The Third Ascent of the Leaning Tower, with Layton Kor

by Don Lauria

Layton Kor was probably the largest bundle of energy to ever climb a rock. Everyone is probably aware of his height – I wonder how many know how tightly wound he was. This guy was intense. Don’t get me wrong. His behavior off the rock was not abnormal – except when he was behind the wheel of his automobile.

It was early 1965. I was in my tenth year as an aerodynamic engineer at North American Aviation in El Segundo. My climbing experience was initiated in 1961 and was limited to Stoney Point, Tahquitz Rock, and three trips to Yosemite. My first and only Yosemite climb in 1962 was Higher Cathedral Spire. I returned to the Valley in 1963 for one weekend to climb the Higher Spire again. In 1964, another Higher Spire ascent with Swan Slab and Patio PInnacle thrown in. That’s it – my entire Yosemite experience over a three year period amounted to five short ascents. Then I met Layton Kor and the curtain went up on Act-III of My Life in Spire Repair.

It was March of 1965, Layton was working at Chouinard’s tin shed in Burbank near the Lockheed aircraft plant. My Stoney Point climbing buddies, Dennis Hennek , and Ken Boche were both working for Yvon then and when I had time after work I would go by the tin shed by to visit and pound a few rivets in 1¼-inch angles. Compared to the motley crew, I looked sort of out of place in my suit and tie, but on my first visit Layton was impressed with my work ethic. I don’t remember when or where it happened, but one day he asked if I was interested in doing a Yosemite wall climb. I didn’t even ask which wall, I just said yes.
______
■ **GIVEN TASK 1**
Gather every line of the records that contains the string "checkbox", and treat uppercase and lowercase as distinct.
The text and the records that follow it were drawn from unrelated sources.

■ **INPUT ROWS**
______
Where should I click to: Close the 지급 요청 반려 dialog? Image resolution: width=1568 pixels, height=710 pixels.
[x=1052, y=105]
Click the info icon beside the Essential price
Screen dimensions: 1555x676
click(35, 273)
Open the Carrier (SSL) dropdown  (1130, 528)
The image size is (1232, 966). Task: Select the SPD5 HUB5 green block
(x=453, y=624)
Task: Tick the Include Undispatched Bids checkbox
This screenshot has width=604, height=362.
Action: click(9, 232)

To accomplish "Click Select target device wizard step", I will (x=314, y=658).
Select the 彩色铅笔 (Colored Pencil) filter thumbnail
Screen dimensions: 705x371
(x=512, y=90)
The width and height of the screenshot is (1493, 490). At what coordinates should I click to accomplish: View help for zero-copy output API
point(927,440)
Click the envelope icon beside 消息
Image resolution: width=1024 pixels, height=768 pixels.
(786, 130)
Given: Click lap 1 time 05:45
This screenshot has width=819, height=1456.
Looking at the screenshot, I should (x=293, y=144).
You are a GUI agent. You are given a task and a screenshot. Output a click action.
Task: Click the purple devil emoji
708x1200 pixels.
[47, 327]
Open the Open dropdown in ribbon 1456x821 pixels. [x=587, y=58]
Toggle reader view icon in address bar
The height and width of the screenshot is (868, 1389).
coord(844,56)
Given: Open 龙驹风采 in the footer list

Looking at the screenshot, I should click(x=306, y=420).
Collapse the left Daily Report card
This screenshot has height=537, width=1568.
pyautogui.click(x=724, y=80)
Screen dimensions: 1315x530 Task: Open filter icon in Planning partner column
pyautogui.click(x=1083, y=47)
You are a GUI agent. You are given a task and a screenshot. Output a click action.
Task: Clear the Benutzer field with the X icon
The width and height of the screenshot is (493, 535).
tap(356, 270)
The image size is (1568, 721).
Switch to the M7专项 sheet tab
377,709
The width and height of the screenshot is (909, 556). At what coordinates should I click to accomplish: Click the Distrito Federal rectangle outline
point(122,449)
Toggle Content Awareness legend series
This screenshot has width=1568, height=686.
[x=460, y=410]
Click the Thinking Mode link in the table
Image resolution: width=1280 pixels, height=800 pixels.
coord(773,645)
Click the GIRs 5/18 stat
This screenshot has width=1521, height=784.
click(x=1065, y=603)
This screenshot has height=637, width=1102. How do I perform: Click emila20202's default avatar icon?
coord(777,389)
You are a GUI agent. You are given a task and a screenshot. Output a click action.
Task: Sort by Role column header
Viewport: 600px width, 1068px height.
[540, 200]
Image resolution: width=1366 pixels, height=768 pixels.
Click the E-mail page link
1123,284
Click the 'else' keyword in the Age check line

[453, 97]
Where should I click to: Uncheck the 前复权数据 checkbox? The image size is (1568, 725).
______
■ **GIVEN TASK 2**
Supply the next part of the Leaning Tower climbing account, picking up right after its final sentence.

■ **TASK ANSWER 1**
Task: Tick the Include Undispatched Bids checkbox
Where should I click to: Uncheck the 前复权数据 checkbox? The image size is (1568, 725).

■ **TASK ANSWER 2**
The Leaning Tower – he wanted to do the third ascent of the Leaning Tower. The first ascent in 1961 had just been followed by Robbins’ solo second ascent in 1963 and Layton had been quizzing Royal about the logistics. According to Royal there were still lots of bolts missing hangers and some bolts needing replacement. Other than that, he bade us well.

It was mid-April. There was still six feet of snow on the ground in the Valley when Kor and I drove into the Bridalveil parking lot. With help of Ken Boche and a few other friends, we stomped in a path – a six-foot deep trough – up to the Tower traverse ledge. It took us a couple of trips and most of the day to deposit our equipment. Kor and I spent that night in Camp-4. I think we were the only tent in the campground. I had a large McKinley canvas tent – large enough for Kor to stand erect. We sat that night under a roaring Coleman lantern discussing Kor’s plan. He had a “plan.” I had no clue.

It was obviously going to be a cold ascent and we were only taking down jackets. We would use our rucksacks for our feet. Layton had borrowed two pairs of Jumars from somebody and he had shown me how they worked in the tent the night before. We would not take a stove- just cheese, bologna, gorp, and water. Kor was convinced we could use candles to warm our hands on the bivouac. That was his “plan.”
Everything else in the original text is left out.